In this weekend’s New York Times article, there was an interview with Robin Domeniconi, senior vice president for Elle Group who shared her wisdom on creating a culture of transparency. She explained, “You can say anything to anyone, as long as you say it the right way.” Wow! What a wonderful concept. She actually gave this interaction a name: MRI- most respectful interpretation. Teams need to have MRI. And where does one learn MRI? Most definitely it is the leader who models this way of communication and encourages their team to communicate the same way.
Here are my strategies for leaders to create MRI:
- When interacting with others use positive language. An easy way to do this is to use the word “and” instead of the word “but”. It also shows that you lead with inclusion.

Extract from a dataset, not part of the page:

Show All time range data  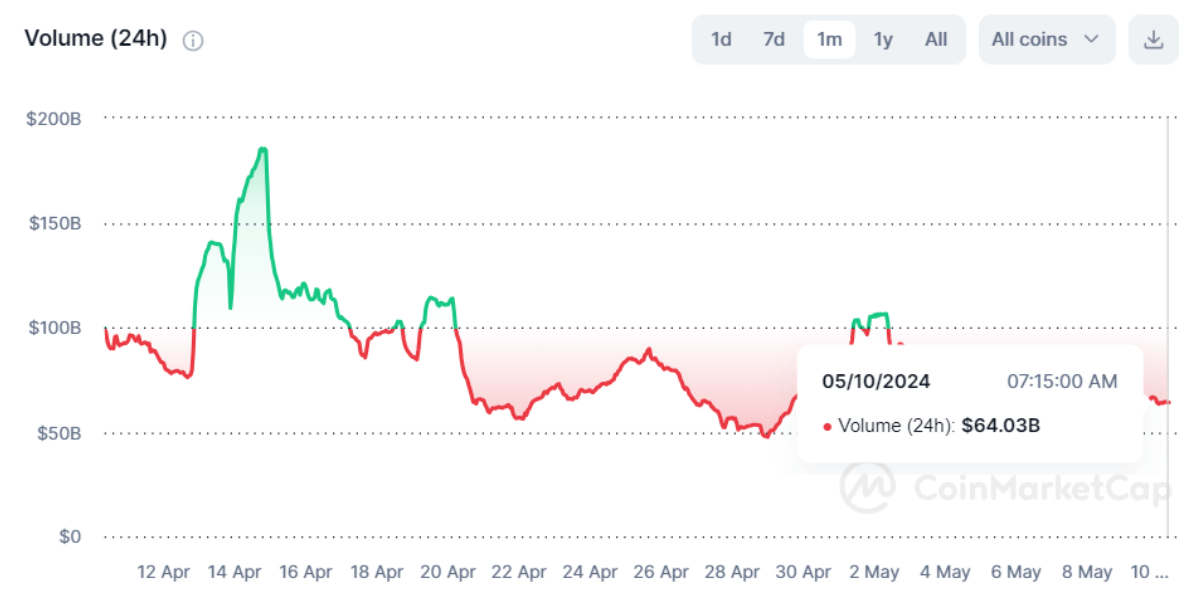pos(936,40)
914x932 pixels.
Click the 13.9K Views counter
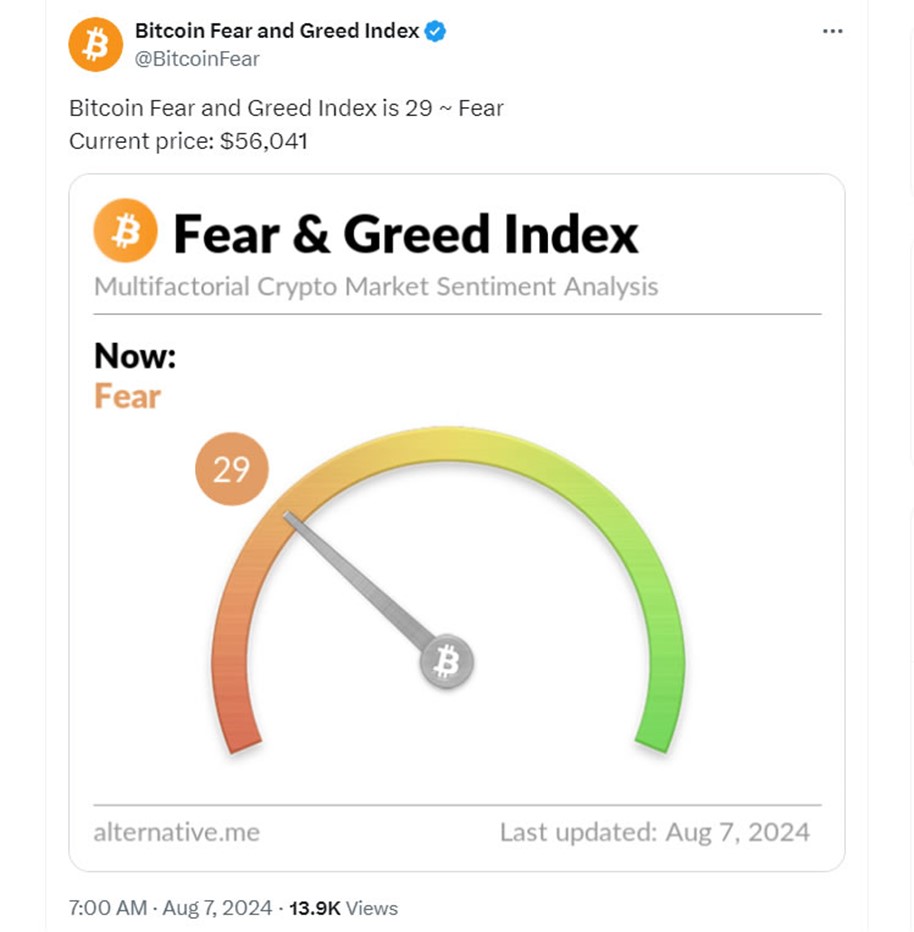[343, 908]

- Avoid blame and instead try to cultivate ways to find a mutual solution. It is so easy to accuse a team member of doing the wrong thing. By reframing you could find out what caused the mistake and how together it can be fixed.
- Take the time to praise those around you. To say: “I am impressed how you handled that difficult situation” goes a far way. People want to feel valued and given the appropriate credit for a job well done.

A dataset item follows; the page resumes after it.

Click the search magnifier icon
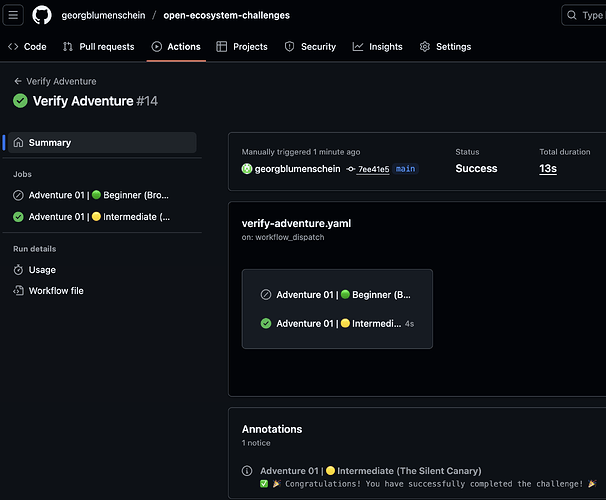The image size is (606, 500). 572,15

- Use “I” messages in your statements so that you take full responsibility for what comes out of your mouth. Instead of saying, “Your idea is not good”, you might say, “I think we are moving in a different direction so let’s see how we might explore your suggestion in that way.”
- Be sincere in the way you lead. People can spot a “fake” agenda very quickly.

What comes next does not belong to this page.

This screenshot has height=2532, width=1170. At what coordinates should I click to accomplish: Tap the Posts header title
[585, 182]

- Be honest when you make a mistake. When the team sees that a leader can admit to failure, vulnerability is created which in turn leads to an environment of trust.
It is up to you to create your dream culture of transparency and clear, honest and direct communication. It is in your hands, leaders, so give it a try!
What would your dream culture look like? How would you go about achieving it? What are the most important elements to making your team work together well?